* Provided data
>> BEGIN

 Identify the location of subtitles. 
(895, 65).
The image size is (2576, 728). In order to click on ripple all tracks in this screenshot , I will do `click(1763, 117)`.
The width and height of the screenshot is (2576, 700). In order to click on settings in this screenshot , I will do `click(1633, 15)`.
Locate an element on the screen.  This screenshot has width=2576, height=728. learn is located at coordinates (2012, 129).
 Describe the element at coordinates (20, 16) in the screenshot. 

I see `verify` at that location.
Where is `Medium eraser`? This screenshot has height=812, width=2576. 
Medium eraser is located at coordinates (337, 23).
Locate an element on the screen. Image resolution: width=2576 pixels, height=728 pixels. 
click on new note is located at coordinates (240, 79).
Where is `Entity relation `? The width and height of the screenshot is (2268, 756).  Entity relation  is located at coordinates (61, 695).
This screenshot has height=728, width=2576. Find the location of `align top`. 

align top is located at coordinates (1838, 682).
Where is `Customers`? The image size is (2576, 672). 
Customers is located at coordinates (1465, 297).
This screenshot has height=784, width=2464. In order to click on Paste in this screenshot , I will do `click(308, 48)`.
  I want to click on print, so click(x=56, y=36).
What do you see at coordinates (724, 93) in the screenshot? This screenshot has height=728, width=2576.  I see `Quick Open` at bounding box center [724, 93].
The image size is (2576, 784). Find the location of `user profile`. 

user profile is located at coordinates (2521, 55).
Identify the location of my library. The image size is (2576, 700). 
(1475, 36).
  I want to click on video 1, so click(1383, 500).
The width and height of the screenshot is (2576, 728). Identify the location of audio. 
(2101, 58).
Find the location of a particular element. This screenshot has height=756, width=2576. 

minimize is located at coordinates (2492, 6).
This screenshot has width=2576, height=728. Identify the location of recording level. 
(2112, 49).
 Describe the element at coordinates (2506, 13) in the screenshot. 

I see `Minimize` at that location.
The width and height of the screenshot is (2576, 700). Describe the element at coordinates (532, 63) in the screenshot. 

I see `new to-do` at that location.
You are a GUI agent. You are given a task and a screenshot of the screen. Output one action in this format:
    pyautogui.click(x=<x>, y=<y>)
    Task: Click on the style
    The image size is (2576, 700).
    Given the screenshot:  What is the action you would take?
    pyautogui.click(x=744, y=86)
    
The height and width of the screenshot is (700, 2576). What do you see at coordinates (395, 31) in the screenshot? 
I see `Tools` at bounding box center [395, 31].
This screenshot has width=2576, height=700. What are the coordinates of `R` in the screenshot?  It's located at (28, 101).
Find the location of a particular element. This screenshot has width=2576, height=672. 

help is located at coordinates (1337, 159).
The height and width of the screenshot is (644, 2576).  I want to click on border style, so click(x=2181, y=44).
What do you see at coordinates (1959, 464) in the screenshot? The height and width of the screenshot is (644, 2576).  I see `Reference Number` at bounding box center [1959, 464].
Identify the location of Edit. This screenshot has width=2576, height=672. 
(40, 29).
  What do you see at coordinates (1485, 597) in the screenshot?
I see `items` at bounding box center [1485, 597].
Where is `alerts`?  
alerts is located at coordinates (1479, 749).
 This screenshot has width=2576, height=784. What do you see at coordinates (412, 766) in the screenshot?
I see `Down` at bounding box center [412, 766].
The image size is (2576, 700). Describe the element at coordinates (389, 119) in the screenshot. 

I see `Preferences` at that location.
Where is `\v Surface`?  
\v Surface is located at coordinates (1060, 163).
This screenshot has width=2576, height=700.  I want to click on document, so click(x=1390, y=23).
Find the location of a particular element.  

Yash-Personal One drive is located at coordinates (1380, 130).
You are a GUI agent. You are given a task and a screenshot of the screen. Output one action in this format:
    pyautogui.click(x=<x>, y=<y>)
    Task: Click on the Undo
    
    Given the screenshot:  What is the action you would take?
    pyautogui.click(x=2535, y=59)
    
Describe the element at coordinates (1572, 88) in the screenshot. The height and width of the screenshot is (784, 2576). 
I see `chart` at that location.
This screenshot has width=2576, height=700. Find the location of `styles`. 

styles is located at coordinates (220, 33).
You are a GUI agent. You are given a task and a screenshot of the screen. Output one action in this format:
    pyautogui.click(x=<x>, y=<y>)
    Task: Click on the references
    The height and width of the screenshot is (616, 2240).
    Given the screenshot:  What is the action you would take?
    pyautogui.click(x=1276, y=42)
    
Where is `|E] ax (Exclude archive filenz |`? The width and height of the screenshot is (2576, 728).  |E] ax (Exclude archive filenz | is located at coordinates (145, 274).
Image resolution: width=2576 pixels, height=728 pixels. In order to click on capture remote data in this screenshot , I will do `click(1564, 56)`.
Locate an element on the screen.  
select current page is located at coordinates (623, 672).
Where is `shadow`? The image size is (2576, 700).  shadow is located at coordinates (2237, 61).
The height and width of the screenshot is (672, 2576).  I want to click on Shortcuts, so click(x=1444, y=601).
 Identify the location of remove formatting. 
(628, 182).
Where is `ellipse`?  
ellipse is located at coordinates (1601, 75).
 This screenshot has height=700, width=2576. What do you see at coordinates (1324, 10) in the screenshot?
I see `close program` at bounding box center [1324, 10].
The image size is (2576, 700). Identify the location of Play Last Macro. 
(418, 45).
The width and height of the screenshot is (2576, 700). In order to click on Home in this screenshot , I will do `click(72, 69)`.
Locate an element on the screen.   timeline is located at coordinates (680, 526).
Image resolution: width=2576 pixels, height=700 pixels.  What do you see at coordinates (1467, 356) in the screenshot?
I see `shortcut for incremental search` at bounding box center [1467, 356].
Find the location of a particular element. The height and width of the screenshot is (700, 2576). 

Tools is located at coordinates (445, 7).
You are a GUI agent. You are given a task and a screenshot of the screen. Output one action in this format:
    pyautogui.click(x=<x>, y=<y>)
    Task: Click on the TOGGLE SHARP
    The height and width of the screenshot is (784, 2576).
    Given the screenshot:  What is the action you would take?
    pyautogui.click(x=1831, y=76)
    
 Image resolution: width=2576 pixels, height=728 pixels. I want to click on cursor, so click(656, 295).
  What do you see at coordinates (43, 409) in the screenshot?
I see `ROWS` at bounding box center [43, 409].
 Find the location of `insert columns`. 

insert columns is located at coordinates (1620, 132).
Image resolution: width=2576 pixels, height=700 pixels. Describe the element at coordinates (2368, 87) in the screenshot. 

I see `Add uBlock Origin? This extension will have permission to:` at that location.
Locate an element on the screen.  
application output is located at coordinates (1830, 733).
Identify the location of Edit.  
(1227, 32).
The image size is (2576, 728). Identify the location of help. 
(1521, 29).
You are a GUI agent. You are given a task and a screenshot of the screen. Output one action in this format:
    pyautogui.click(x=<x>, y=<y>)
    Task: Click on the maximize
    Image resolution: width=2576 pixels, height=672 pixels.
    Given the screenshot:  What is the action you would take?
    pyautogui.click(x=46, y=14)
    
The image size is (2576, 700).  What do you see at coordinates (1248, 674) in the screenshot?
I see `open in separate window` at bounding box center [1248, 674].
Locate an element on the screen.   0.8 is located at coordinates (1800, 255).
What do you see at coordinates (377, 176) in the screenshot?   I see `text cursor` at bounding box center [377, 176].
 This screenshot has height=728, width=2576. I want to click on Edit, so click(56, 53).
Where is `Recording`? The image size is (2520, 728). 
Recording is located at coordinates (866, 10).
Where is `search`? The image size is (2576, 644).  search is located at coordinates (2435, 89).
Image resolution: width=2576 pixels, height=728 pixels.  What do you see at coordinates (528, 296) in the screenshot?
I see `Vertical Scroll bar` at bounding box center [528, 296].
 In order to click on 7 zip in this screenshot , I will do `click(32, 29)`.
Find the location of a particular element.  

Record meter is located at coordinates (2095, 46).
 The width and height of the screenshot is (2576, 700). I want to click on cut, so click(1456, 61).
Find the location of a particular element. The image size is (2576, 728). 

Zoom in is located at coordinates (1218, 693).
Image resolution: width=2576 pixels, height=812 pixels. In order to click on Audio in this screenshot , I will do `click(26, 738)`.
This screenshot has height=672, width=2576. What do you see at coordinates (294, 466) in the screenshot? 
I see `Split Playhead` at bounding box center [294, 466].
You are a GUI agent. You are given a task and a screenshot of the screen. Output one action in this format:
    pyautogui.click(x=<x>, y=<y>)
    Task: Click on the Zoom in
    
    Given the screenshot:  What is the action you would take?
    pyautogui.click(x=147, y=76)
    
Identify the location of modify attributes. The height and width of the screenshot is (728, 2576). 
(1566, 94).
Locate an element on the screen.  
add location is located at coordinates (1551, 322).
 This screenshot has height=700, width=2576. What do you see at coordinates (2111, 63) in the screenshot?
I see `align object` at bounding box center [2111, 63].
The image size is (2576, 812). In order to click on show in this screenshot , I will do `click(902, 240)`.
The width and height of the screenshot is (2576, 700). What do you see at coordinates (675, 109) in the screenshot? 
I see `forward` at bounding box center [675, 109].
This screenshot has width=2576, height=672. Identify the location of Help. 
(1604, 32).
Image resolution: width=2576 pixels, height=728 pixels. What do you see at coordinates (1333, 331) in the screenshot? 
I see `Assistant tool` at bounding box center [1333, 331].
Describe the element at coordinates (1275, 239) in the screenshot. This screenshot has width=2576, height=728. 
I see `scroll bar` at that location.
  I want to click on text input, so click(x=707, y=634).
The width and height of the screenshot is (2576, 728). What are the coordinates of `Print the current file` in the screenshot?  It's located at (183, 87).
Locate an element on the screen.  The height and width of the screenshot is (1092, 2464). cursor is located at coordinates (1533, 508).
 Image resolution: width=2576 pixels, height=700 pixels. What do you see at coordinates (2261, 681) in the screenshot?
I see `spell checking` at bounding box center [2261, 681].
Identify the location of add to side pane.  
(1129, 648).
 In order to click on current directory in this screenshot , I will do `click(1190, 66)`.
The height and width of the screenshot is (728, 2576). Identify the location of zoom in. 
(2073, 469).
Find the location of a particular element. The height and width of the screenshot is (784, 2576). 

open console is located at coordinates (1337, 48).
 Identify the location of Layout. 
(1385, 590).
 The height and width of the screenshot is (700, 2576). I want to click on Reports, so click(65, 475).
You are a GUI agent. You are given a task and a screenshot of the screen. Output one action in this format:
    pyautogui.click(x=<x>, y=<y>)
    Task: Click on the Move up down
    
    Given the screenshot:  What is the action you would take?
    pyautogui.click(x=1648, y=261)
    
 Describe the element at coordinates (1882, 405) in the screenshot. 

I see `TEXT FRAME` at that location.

>> END

* Direction
Reproduce the material from the line that has "has height=812, width=2576." through the line that has "click on new", changing "Image resolution" to "Screen resolution" and leaving everything else untouched.

* Response to the task
Where is `Medium eraser`? This screenshot has height=812, width=2576. 
Medium eraser is located at coordinates (337, 23).
Locate an element on the screen. Screen resolution: width=2576 pixels, height=728 pixels. 
click on new note is located at coordinates (240, 79).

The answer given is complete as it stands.